• **Given text**:
────────

[Libva] performances question with libva on i5 sandy bridge

Wed Jan 21 17:00:38 PST 2015

On Wed, 2015-01-21 at 08:46 +0100, Gilles Chanteperdrix wrote:
> On Wed, Jan 21, 2015 at 02:32:34PM +0800, Xiang, Haihao wrote:
> > On Mon, 2015-01-19 at 07:37 +0100, Gilles Chanteperdrix wrote:
> > > On Mon, Jan 19, 2015 at 10:34:37AM +0800, Xiang, Haihao wrote:
> > > > On Mon, 2015-01-19 at 00:20 +0100, Gilles Chanteperdrix wrote:
> > > > > Hi,
> > > > > 
> > > > > I am testing libva with ffmpeg on Linux to decode h264 video. 
> > > > > Linux version is 3.4.29 
> > > > > FFmpeg version is 2.5.3 
> > > > > Mesa version is 10.4.0 
> > > > > libdrm version is 2.4.58 
> > > > > libva version is 1.5.0
> > > > > 
> > > > > From what I could gather from the documentation and examples, using
> > > > > vaDeriveImage should be preferred if it is available. However, I
> > > > > have compared, with top, the CPU consumed, and I observe that the
> > > > > following code:
> > > > > 
> > > > > #ifdef USE_VADERIVEIMAGE
> > > > > 	vrc = vaDeriveImage(ctx->display, buf->surface_id, &va_image);
> > > > > 	CHECK_VASTATUS(vrc, "vaDeriveImage");
> > > > > #else
> > > > > 	vrc = vaGetImage(ctx->display, buf->surface_id,
> > > > > 			0, 0, cctx->coded_width, cctx->coded_height,
> > > > > 			va_image.image_id);
> > > > > 	CHECK_VASTATUS(vrc, "vaGetImage");
> > > > > #endif
> > > > > 
> > > > > 	vrc = vaMapBuffer(ctx->display, va_image.buf, &data);
> > > > > 	CHECK_VASTATUS(vrc, "vaMapBuffer");
> > > > > 
> > > > > 	memcpy(f->img[0], data + va_image.offsets[0],
> > > > > 		va_image.pitches[0] * cctx->coded_height);
> > > > > 	memcpy(f->img[1], data + va_image.offsets[1],
> > > > > 		va_image.pitches[1] * cctx->coded_height / 2);
> > > > > 
> > > > > 	vrc = vaUnmapBuffer(ctx->display, va_image.buf);
> > > > > 	CHECK_VASTATUS(vrc, "vaUnmapBuffer");
> > > > > 
> > > > > #ifdef USE_VADERIVEIMAGE
> > > > > 	vrc = vaDestroyImage(ctx->display, va_image.image_id);
> > > > > 	CHECK_VASTATUS(vrc, "vaDestroyImage");
> > > > > #endif
> > > > > 
> > > > > Results in a higher cpu consumption if compiled with
> > > > > USE_VADERIVEIMAGE. Is this normal, or is there something I am doing
> > > > > wrong? I can provide the complete code if needed.

────────

• **Material provided**:
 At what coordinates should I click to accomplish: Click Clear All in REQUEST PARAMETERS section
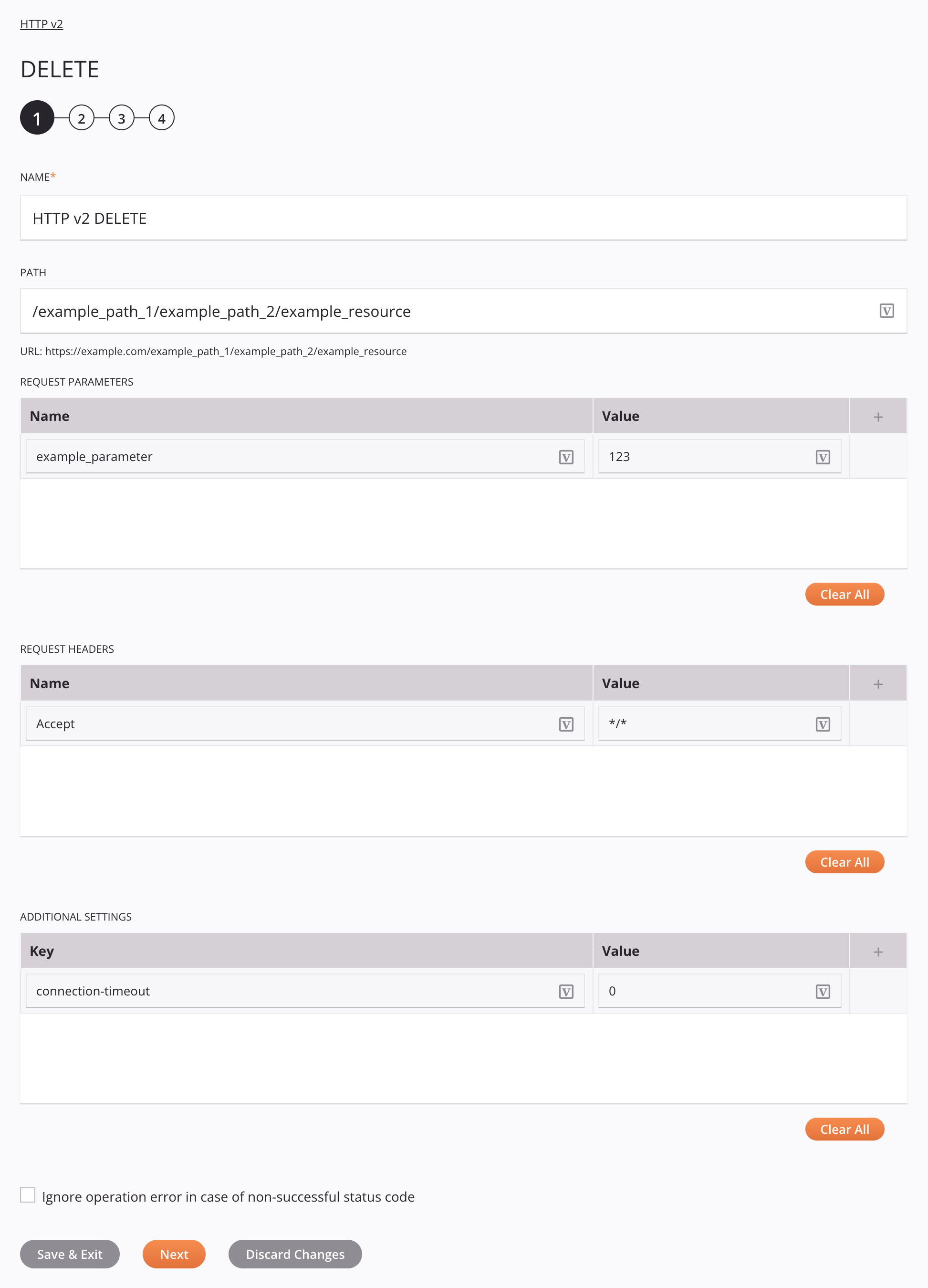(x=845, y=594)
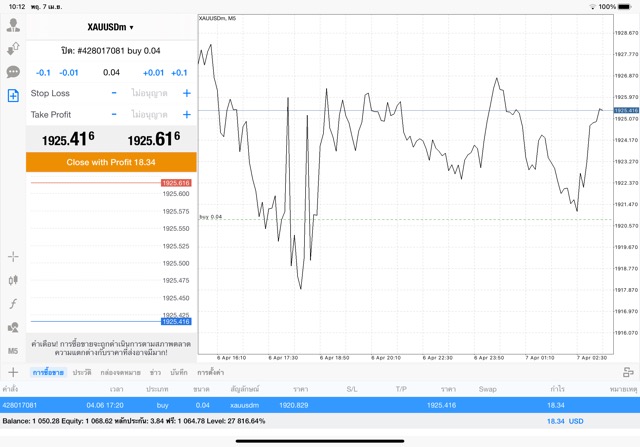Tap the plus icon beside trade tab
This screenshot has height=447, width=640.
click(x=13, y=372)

────────

• **Exercise set**:
A – In the libva thread, translate this sentence into French: "From what I could gather from the documentation and examples, using vaDeriveImage should be preferred if it is available."
B – Write the next part of the libva performance thread, picking up right after its last sentence.

• **Final answers**:
A – D'après ce que j'ai pu comprendre de la documentation et des exemples, l'utilisation de vaDeriveImage devrait être privilégiée si elle est disponible.

B –
> > > > 
> > > > It depends on the the underlying memory format. Most surfaces used in
> > > > the driver are tiled, so the derived images are tiled too, the memory
> > > > returned is uncached and reading data from it would be slow. If the
> > > > image isn't tiled, the returned memory is cached. 
> > > 
> > > Ok. Thanks for the explanation.
> > > 
> > > Is the result of vaMapBuffer always uncached, or only for
> > > a VA image obtained with vaDeriveImage ? 
> > 
> > You could try the following patch if you want to the result of
> > vaMapBuffer() on an Image is uncached.
> > http://lists.freedesktop.org/archives/libva/attachments/20140617/d9cc4b3c/attachment.bin
> 
> The patch applies to the 1.5.0 release with some offset.
> With this patch applied, I get the same (bad) performances with or
> without using vaDeriveImage.
> 
> But after some tests, I have found that the solution which avoids
> the most copies for display on opengl is to use vaCopySurfaceGLX.
> 
> Unfortunately, it is is specific to GLX, while it works fine with
> the i965 diver, it does not seem to work with the vdpau base va
> driver and I have read yesterday that EGL is "the new thing", so I
> am going to look into EGL. If someone has some example code for
> running EGL on Linux with the XOrg server, I am interested.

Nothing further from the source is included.